A small but distinctive theme, more present in HoshuSokuhou (8.5% of engagement there, vs. 1.4% in Sankei): the technocratic-reform position that the agency’s underlying programs are mostly fine, but should be returned to the ministries that handled them before 2023 — primarily the Ministry of Health, Labour and Welfare and the Cabinet Office, with some functions to MEXT. As one commenter on HoshuSokuhou put it: ‘Don’t need it. Send it back to MHLW and the Cabinet Office. The roles aren’t unnecessary — the ‘agency’ (chō) is unnecessary.’
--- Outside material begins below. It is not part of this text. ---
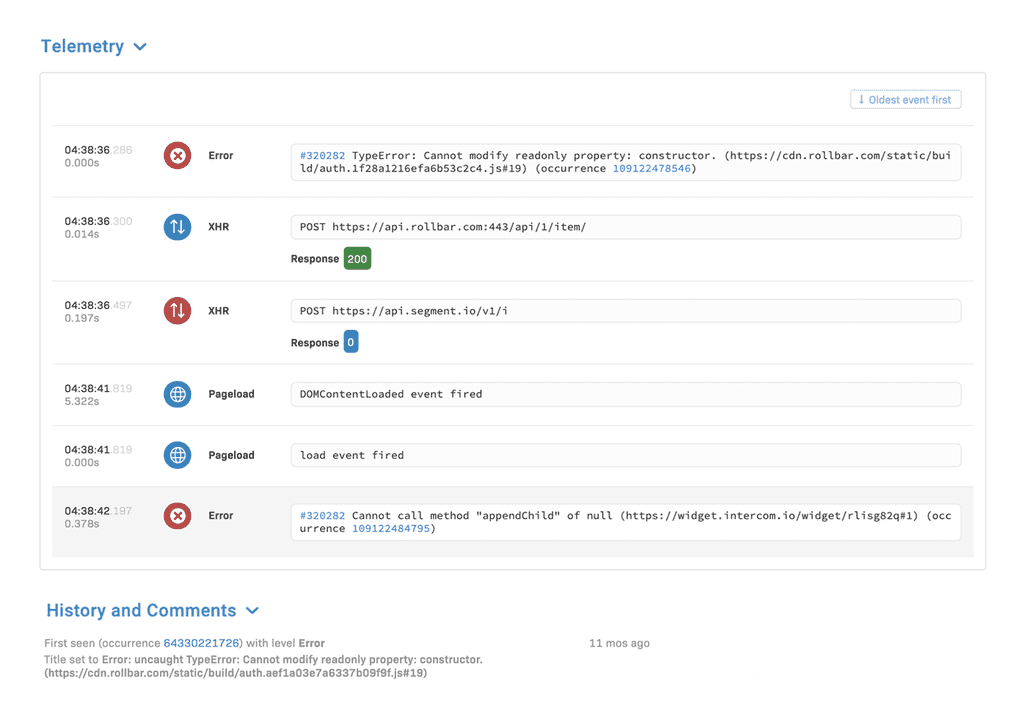The image size is (1023, 723).
Task: Click the error icon on the appendChild error row
Action: coord(177,515)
This is the closest thing to a moderate-conservative position in the dataset. It accepts that the underlying programs (child allowance, parental leave) need to exist while rejecting the centralized agency structure as duplicative. Notably, this position is rare in the Sankei thread, where the dominant Sankei frame is corruption rather than administrative reform.

🛡️ Lone Defenders (1.3% of engagement)

Across 740 replies, four voices offered any explicit defense of the Children and Families Agency. The most-liked, with 239 likes, came from Sankei reader @09_anq: ‘Are the people saying “get rid of こども家庭庁” saying this budget isn’t needed? If so they’re nothing but enemies of child-rearing households.’ Another Sankei commenter offered the most institutionally substantive defense: ‘Wholesale abolition of the agency’s programs would mean something, but just returning each program to its original ministry would be less efficient and harder to manage. Even if the agency needs reform or improvement, calling for abolition is extreme.’

It is essentially impossible to know from these threads what proportion of the broader Japanese public agrees. The mainstream Japanese press has not run formal opinion polling on the dissolution question. Voters who would defend the agency on welfare-state grounds — a substantial share of left-of-center Japan — appear to be largely absent from these threads, either because they don’t follow Sankei or HoshuSokuhou or because they have nothing to gain from engaging in the pile-on. The numbers in this analysis tell us about the right-wing online conversation, not about Japan.